** STATED PROBLEM **
Rewrite the lines from the one holding "Viewport: 1389px width, 868px" through the one holding "point(378,200)", inclusive, with "profile photo thumbnail" swapped for "avatar image" and nothing else changed. Give only those rows, without the pictures.

** GIVEN DATA **

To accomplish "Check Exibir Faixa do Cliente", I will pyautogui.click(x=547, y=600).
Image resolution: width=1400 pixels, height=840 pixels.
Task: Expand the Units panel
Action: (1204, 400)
--
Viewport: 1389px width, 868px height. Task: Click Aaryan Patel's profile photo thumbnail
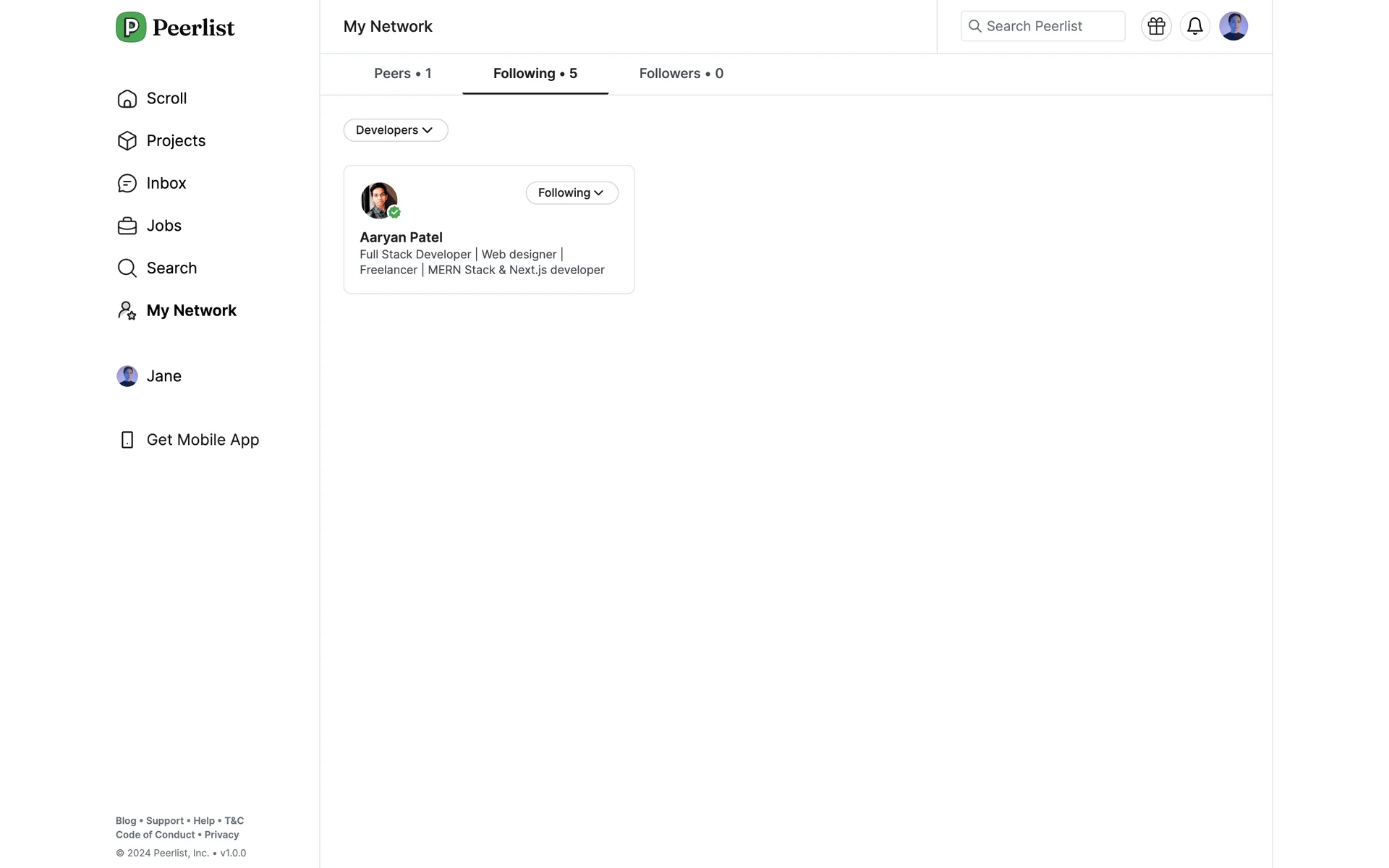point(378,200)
--
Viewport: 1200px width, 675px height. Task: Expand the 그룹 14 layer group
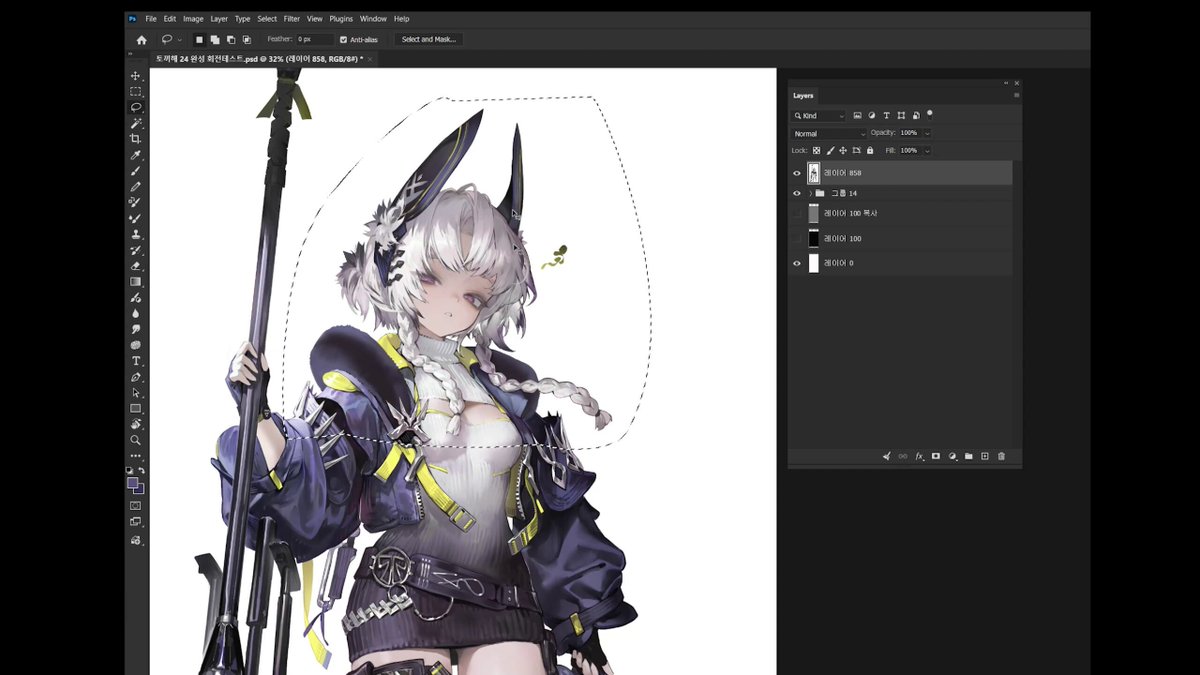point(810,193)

** THE REPLY **
Viewport: 1389px width, 868px height. Task: Click Aaryan Patel's avatar image
point(378,200)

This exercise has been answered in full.